What is expected ->
Some lines in the listing hold the word "heading". Return each of them.
──────
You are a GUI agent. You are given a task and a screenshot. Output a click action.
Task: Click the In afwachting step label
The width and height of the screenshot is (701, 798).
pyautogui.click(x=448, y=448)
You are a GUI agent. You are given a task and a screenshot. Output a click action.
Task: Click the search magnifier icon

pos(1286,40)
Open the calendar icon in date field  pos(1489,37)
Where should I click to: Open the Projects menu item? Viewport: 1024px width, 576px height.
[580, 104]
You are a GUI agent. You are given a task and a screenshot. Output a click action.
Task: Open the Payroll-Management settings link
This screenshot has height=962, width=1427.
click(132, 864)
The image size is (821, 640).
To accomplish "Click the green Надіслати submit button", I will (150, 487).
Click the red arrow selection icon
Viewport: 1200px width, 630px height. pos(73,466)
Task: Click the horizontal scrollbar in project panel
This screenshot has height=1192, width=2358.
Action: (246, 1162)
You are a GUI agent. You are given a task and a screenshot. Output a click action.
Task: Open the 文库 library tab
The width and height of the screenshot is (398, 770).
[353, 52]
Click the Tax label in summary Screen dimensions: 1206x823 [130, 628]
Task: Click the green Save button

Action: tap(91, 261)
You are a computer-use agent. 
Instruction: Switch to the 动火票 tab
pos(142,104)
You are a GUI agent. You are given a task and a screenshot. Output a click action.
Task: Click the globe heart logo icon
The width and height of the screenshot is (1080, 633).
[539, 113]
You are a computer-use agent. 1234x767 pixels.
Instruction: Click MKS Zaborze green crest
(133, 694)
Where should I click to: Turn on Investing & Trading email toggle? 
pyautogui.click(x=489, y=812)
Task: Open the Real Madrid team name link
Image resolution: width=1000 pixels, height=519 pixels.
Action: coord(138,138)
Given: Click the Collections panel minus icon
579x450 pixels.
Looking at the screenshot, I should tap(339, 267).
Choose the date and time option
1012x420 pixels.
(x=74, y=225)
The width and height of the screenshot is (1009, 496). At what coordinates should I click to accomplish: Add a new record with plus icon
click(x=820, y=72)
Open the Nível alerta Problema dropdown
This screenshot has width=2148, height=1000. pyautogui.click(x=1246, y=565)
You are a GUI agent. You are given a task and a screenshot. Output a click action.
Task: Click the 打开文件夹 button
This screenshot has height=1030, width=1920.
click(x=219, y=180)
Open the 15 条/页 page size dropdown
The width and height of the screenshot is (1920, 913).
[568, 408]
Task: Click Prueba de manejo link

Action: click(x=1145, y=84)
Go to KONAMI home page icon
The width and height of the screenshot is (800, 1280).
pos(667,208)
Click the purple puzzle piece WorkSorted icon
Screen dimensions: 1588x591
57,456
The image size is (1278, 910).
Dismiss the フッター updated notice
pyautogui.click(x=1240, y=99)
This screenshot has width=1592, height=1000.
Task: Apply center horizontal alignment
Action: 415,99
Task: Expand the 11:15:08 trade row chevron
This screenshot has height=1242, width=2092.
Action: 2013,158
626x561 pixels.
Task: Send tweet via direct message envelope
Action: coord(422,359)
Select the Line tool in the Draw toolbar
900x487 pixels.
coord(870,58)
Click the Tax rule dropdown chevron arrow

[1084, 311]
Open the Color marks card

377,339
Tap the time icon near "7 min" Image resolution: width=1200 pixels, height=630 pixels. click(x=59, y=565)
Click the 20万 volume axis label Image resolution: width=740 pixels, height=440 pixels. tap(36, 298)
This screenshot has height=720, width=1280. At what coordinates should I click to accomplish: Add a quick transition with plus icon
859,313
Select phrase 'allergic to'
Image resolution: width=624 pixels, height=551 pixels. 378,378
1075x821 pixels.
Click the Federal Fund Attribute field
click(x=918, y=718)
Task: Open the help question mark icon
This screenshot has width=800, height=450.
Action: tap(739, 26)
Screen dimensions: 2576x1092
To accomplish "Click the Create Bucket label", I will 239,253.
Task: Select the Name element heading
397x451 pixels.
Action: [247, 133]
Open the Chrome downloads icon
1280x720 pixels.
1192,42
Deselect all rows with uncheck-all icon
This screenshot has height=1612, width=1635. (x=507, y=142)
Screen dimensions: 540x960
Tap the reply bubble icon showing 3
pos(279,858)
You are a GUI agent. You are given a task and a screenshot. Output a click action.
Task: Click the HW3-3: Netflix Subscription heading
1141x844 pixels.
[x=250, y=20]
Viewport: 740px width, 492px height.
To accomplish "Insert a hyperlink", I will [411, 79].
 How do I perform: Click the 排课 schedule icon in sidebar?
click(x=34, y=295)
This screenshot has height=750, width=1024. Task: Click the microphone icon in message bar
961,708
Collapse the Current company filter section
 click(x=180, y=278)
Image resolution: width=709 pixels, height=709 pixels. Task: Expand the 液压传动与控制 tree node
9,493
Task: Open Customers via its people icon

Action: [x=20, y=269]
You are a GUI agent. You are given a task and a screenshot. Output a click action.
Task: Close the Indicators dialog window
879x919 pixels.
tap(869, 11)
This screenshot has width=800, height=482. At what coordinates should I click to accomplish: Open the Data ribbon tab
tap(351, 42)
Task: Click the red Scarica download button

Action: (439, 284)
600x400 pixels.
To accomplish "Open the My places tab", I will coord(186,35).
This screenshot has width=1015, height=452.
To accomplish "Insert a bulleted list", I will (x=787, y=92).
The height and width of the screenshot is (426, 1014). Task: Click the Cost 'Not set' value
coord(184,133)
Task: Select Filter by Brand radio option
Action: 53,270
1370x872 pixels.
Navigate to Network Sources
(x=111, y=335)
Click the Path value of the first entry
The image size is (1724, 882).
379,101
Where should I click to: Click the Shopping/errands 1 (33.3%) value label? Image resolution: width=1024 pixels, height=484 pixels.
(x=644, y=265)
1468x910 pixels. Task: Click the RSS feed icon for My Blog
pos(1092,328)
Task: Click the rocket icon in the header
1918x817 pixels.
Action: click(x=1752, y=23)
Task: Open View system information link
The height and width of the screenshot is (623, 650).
──────
Answer ->
Task: Select the Name element heading
Task: Click the HW3-3: Netflix Subscription heading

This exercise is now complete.